La genética del sorgo argentino no para de avanzar. En los últimos años, los nuevos materiales incorporaron más de 70 kilos de grano por hectárea por año y ya existen híbridos capaces de superar los 15.000 kilos por hectárea. Sin embargo, cuando se mira lo que efectivamente ocurre en los lotes, la historia es bastante diferente, pues el rendimiento promedio del cultivo en Argentina ronda actualmente los 3.500 kilos por hectárea, contra los cerca de 5.000 kilos que promediaba hace 15 años.
La paradoja es justamente esa. El techo productivo del sorgo se sigue elevando, pero el rendimiento promedio está lejos de acompañarlo.

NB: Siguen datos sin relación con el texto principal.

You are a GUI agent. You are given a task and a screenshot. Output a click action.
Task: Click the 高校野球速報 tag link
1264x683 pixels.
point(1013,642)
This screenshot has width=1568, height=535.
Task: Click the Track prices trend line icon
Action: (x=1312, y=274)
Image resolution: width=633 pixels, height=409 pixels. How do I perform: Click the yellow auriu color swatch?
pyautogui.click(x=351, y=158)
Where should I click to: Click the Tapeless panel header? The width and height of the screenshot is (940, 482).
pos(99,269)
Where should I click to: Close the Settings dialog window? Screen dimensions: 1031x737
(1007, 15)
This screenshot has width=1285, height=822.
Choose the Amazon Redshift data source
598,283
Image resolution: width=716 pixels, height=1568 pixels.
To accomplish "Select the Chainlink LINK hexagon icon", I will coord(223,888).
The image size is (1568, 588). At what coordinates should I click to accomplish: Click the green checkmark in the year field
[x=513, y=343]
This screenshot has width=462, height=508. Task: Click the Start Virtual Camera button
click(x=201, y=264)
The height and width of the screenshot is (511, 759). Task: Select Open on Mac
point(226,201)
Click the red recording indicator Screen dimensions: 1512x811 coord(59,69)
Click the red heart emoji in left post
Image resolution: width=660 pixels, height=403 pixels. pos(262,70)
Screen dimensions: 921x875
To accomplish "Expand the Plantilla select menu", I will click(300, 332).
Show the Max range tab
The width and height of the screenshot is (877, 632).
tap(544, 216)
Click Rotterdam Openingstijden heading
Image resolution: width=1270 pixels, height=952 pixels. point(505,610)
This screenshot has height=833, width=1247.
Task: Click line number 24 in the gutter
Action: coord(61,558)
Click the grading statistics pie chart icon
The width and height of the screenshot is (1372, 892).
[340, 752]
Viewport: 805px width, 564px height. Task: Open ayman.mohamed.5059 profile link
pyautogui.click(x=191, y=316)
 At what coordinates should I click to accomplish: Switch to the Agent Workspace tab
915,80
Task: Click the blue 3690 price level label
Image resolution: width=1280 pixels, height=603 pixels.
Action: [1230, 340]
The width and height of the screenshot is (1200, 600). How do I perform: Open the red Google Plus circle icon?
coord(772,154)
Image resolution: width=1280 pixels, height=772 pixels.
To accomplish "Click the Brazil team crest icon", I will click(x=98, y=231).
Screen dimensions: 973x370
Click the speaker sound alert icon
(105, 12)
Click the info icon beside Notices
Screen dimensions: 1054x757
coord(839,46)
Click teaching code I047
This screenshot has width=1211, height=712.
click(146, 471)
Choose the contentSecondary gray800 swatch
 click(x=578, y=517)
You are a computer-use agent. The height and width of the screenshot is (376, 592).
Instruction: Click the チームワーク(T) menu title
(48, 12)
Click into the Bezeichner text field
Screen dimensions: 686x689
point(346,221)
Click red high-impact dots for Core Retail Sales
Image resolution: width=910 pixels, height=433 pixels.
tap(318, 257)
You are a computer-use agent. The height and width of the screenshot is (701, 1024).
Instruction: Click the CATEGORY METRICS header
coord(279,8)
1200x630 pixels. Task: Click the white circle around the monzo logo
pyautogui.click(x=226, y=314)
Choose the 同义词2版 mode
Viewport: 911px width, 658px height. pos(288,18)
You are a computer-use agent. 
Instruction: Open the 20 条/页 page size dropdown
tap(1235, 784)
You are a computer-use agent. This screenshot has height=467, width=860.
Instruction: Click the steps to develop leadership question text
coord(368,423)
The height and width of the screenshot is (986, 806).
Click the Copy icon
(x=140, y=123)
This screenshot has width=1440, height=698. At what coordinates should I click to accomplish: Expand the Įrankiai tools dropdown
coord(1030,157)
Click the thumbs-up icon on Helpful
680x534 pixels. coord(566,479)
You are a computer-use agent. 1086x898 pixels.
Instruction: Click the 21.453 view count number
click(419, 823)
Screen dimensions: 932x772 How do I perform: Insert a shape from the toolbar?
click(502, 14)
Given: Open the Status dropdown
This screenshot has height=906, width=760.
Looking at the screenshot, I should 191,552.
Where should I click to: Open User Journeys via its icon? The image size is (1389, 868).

Para Maizar, una de las explicaciones está en el lugar que ocupó el cultivo durante los últimos años dentro de las decisiones productivas. La expansión de la soja y el maíz, impulsada en distintos períodos por sus precios internacionales, fue desplazando al sorgo hacia ambientes de menor potencial y, en muchos casos, también hacia planteos con menores niveles de inversión.
“La ganancia genética del sorgo viene creciendo consistentemente”, señala Maizar en un comunicado, que destaca que ese progreso permitió alcanzar rindes superiores a los 15.000 kilos por hectárea en Argentina. El problema, entonces, no parece estar en la falta de herramientas genéticas, sino en cuánto de ese potencial consigue expresarse finalmente a campo.
Uno de los puntos señalados por la entidad es la fertilización. Al quedar muchas veces relegado frente a otros cultivos, el sorgo recibió menores niveles de inversión y manejo, particularmente en nutrición. El resultado fue una brecha cada vez más evidente entre lo que puede producir un híbrido en condiciones adecuadas y lo que termina obteniendo el promedio de los lotes argentinos.
Por eso, para la campaña 2026/27, el desafío pasa por conseguir que la genética que ya está disponible se transforme en kilos. “El desafío de la campaña 2026/27 es transformar el potencial genético en rendimiento, rentabilidad y mayor valor para los sistemas productivos”, plantea Maizar.
Y para lograrlo no alcanza con elegir un buen híbrido. La fecha de siembra, la densidad, el historial de herbicidas del lote y el momento de cosecha pueden terminar definiendo cuánto de ese potencial llega efectivamente al tanque de la cosechadora.
Entre esas decisiones, Maizar pone especial énfasis en no mandar al sorgo al final de la ventana de siembra. Una implantación demasiado tardía puede impedir que el cultivo exprese buena parte de su potencial productivo. También plantea ajustar la densidad cuando las condiciones ambientales lo permitan y prestar atención al denominado carryover (residuos) de herbicidas en el suelo.
La oportunidad aparece, además, en un contexto en el que el sorgo vuelve a encontrar argumentos para ocupar un lugar más importante en las rotaciones. El cultivo permite diversificar los planteos agrícolas, aporta a la estructura y estabilidad del suelo y puede integrarse tanto a sistemas agrícolas como ganaderos.
Hay también una razón coyuntural que juega a su favor, y es que el sorgo no es hospedante de la chicharrita del maíz (Dalbulus maidis), por lo que puede formar parte de estrategias de diversificación frente a uno de los principales problemas sanitarios que enfrenta actualmente el maíz.
A eso se suma el crecimiento de la oferta genética. Según Maizar, cada año se incorporan entre 65 y 70 nuevos híbridos, con materiales orientados a diferentes ambientes y destinos productivos.
La innovación incluye tecnologías de tolerancia a herbicidas, como las basadas en imidazolinonas —entre ellas iGrowth, Suron y Palladium—, materiales con tolerancia al pulgón amarillo y avances en calidad y digestibilidad para silaje, incluidos los híbridos BMR, de nervadura marrón.
En otras palabras, el sorgo dispone hoy de un arsenal genético bastante más amplio que el de años atrás. La discusión pasa ahora por conseguir que esa mejora deje de verse solamente en los ensayos y empiece a aparecer también en el promedio nacional.
“Con genética adecuada y un manejo más preciso, el sorgo tiene la oportunidad de recuperar productividad y consolidar su lugar como una alternativa estratégica para la agricultura y la ganadería argentina”, resume Maizar.